In order to be a homeomorphism we need bijectivity for $\displaystyle \tilde f$ and continuity for $\displaystyle \tilde f$ and $\displaystyle \tilde f^{1},$ is there a faster way to solve this?

Re: Homeomorphisms
$\displaystyle \text{Let } \pi : (G(f), d_p) \rightarrow (M_1, d_1) \text{ by } \pi(x,y) = x \ \forall (x,y) \in G(f)$.

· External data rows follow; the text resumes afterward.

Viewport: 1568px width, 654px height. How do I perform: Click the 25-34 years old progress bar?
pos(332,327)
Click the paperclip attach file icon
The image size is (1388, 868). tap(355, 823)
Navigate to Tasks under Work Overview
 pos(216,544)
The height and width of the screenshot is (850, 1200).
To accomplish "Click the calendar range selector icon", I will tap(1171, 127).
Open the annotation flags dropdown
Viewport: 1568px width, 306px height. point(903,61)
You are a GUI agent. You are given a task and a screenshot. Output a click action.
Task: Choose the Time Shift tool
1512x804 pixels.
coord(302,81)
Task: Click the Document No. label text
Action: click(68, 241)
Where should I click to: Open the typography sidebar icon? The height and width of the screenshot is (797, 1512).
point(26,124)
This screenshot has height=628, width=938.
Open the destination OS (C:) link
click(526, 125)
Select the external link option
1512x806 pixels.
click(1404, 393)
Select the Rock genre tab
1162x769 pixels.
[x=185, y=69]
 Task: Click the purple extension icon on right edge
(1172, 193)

$\displaystyle \text{To show it's a bijection, show } (\tilde{f} \circ \pi)(x,y) = (x,y) \ \forall \ (x,y) \in G(f),$
$\displaystyle \text{and } (\pi \circ \tilde{f})(x) = x \ \forall \ x \in M_1.$
$\displaystyle \text{Note that } (G(f), d_p) \text{ is the subspace with the induced metric from the Euclideantype product metric } d_p^*$
$\displaystyle \text{on }(M_1, d_1) \times (M_2, d_2) \cong (M_1 \times M_2, d_p^*). \text{(Perhaps you'd want to prove the identity is a homeo?)}$
$\displaystyle \text{Thus } \pi = proj_1G(f) \text{ of } proj_1 : (M_1 \times M_2, d_p^*) \rightarrow (M_1, d_1), \text{ and so } \pi \text{ is continuous.}$
$\displaystyle \text{Note that } \tilde{f} \text{ is the subspace restriction of a composition of the diagonal map (always continous) with a continuous map: }$
$\displaystyle \Delta \ : \ (M_1, d_1) \rightarrow (M_1, d_1) \times (M_1, d_1), \ x \mapsto (x, x)$
$\displaystyle id \times f \ : \ (M_1, d_1) \times (M_1, d_1) \rightarrow (M_1, d_1) \times (M_2, d_2) \cong (M_1 \times M_2, d_p^*),$
$\displaystyle (id \times f)(x,y) = (x, f(y)).$
$\displaystyle \text{This means that } \tilde{f} = (id \times f) \circ \Delta \text{ is continuous.}$
$\displaystyle \text{If you're unconvinced, direct proofs for any part of the justification of continuity of } \pi \text{ and } \tilde{f} \text{ will be straightforward.}$